The upturn in the regional property markets is continuing with one Midlands company reporting a staggering 238 per cent surge in profits and a Yorkshire investment firm seeing a rise in the value of its portfolio.
In a six-month return which saw it raise £20m in equity, Birmingham-based Real Estate Investors (REI) reported a profit of £2.6m to the end of June compared to just £769,000 for the same period last year.
Gross property assets increased by 15 per cent to £86.2m, nine-million pounds up on 2013, and investment property assets also increased by a similar figure, up 14 per cent to £79.4m. REI — which spent £9.1 on acquisitions between January and June — reported a rental income rise from £2.6m last year to £2.7m.
Commenting on his company’s “excellent” first half-year accounts, REI chief executive Paul Bassi, said: “We are beginning to see the benefits of our strategy to focus on our region and asset management opportunities, which has resulted in improving valuations and allowed us to continue with our progressive dividend policy.”
With ten of its key assets in Birmingham city centre, totalling 157,980 sq ft in office floorspace, he claimed that while property values were improving they still did not truly reflect potential sales value, and cited the sale of Cathedral Place which was sold for 19 per cent above an independent valuers’ estimate.
“There is now institutional, private equity, overseas and public company capital chasing regional assets with significantly more vigour than in the last five years and particularly evidenced in the last six months in our core market,” Bassi said.
“All the evidence is now suggesting that secondary real estate in town centres around the Midlands is well positioned to see an improvement in valuations.”
In a more modest upturn, Town Centre Securities (TCS) saw its full-year, pre-tax profit to the end of June increase from £3.6m in 2013 to almost £27.5m this year.

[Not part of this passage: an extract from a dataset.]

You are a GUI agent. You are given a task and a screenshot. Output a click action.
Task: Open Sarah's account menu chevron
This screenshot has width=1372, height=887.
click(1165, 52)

The property investor, developer and car park owner, which has its head office in Leeds, claimed the value of its investment portfolio had jumped by just under 10 per cent to £27m.
TCS’s strongest performing property was its Leeds’ Merrion Centre — celebrating its 50th anniversary this year and which the company has owned since its 1964 construction — and which saw its capital value climb by 16.3 per cent. With Morrisons expanding its supermarket in the mall by nearly a quarter, rents from the Merrion Centre were now producing £500,000 a year.
“We have produced another strong trading performance and our properties are now starting to show some of the growth which we have seen in London recently,” said chairman and chief executive Edward Ziff, who has worked at the business for 33 years and is in his 11th year as chairman.
“These returns have been achieved through a combination of intensive management of our assets along with a conservative management style. We have extensively churned the portfolio in recent years to ensure that our funds are invested where there is likely to be growth,” Ziff said, while adding: “Our property management team completed 184 transactions in the year to maximise the returns from our portfolio.”